%%

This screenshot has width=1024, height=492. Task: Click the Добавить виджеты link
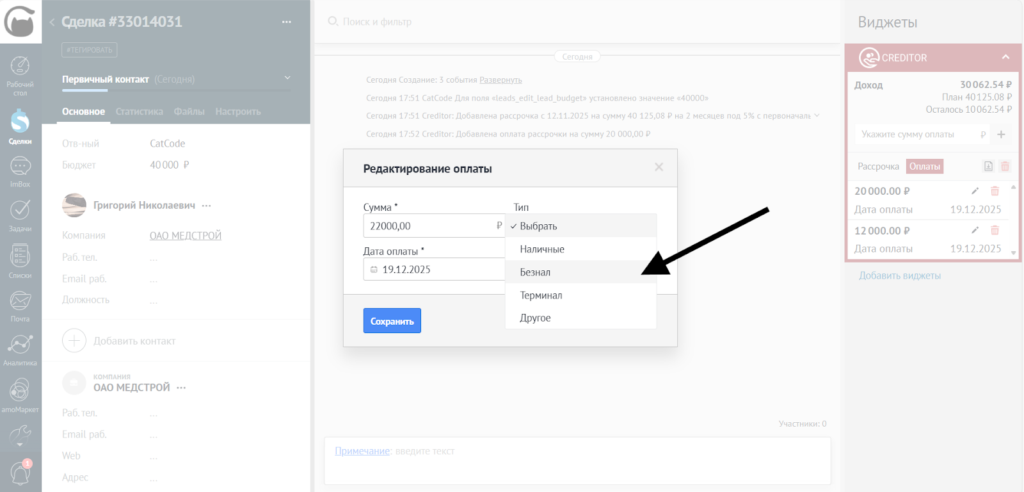point(899,275)
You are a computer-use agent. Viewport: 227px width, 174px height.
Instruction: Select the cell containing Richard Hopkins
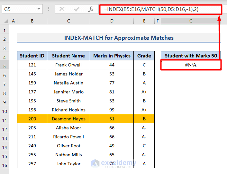point(68,110)
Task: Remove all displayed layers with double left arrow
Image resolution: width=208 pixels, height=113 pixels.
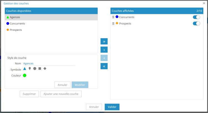Action: coord(104,66)
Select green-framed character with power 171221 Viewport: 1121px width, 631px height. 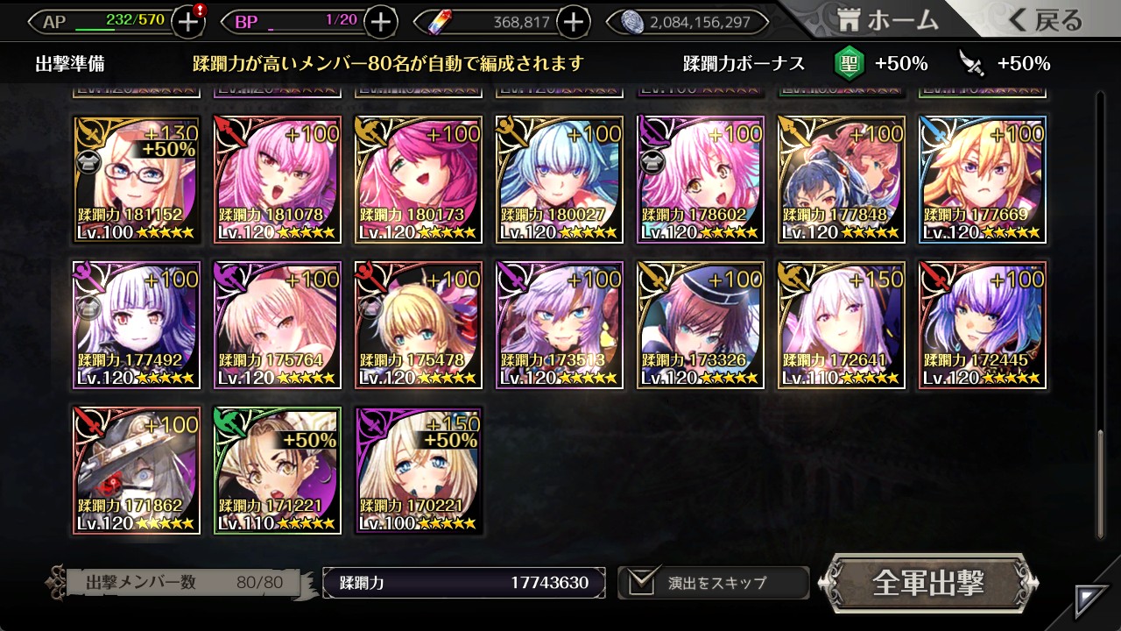(278, 471)
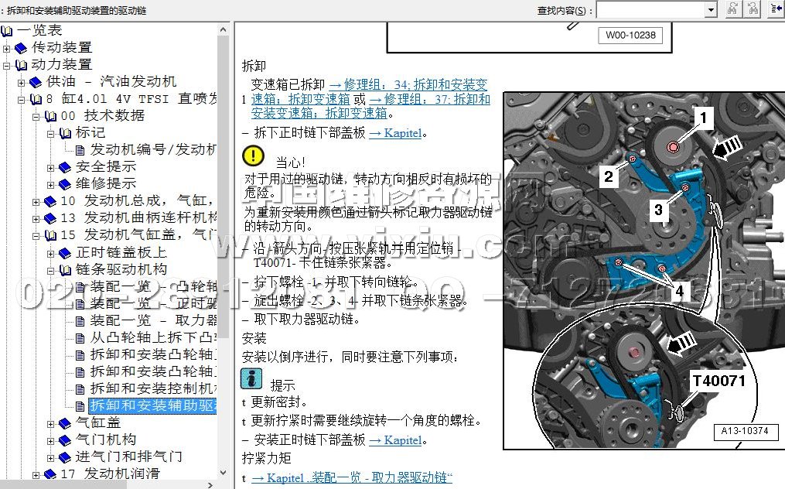Open the 修理组: 34 gearbox removal link
The image size is (785, 489).
tap(408, 84)
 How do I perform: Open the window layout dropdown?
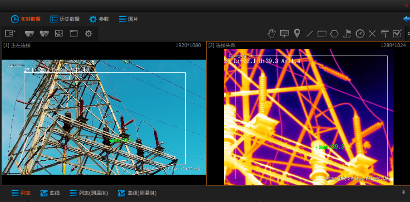[10, 34]
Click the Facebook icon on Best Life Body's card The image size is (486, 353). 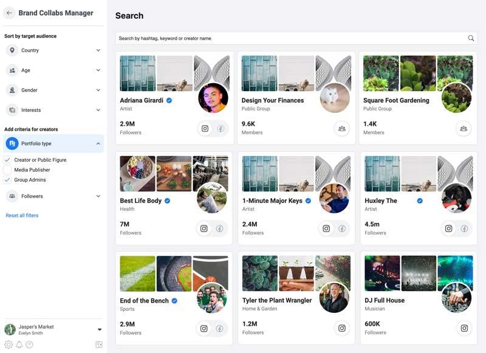pos(220,228)

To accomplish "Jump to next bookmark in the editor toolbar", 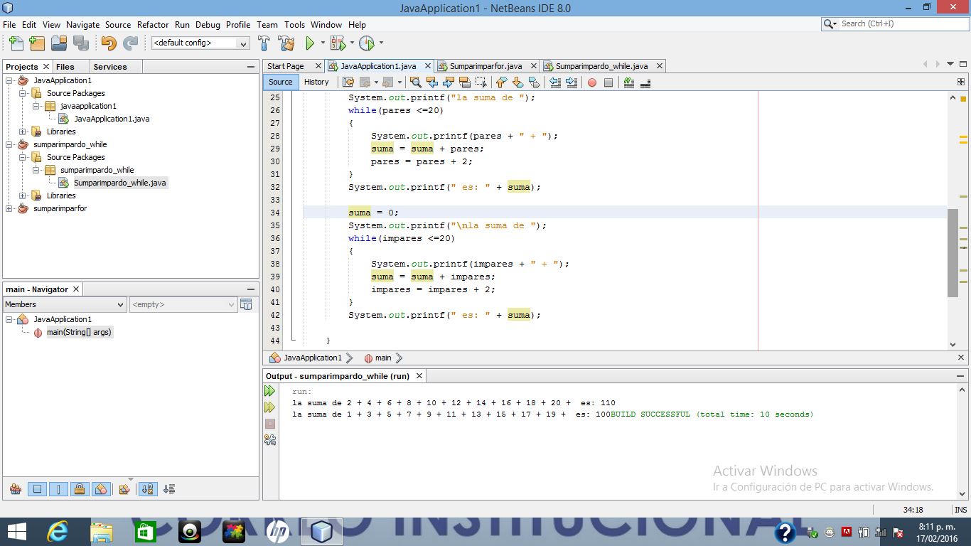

%%

** Exercise goal **
For this exercise, copy each line of the data above exactly, from the first through the line containing "Task: Remove all", and drop the pictures.

** Answer to the problem **
This screenshot has width=1024, height=492. Task: Click the Добавить виджеты link
point(899,275)
You are a computer-use agent. Viewport: 227px width, 174px height.
Instruction: Select the cell containing Richard Hopkins
point(68,110)
Task: Remove all displayed layers with double left arrow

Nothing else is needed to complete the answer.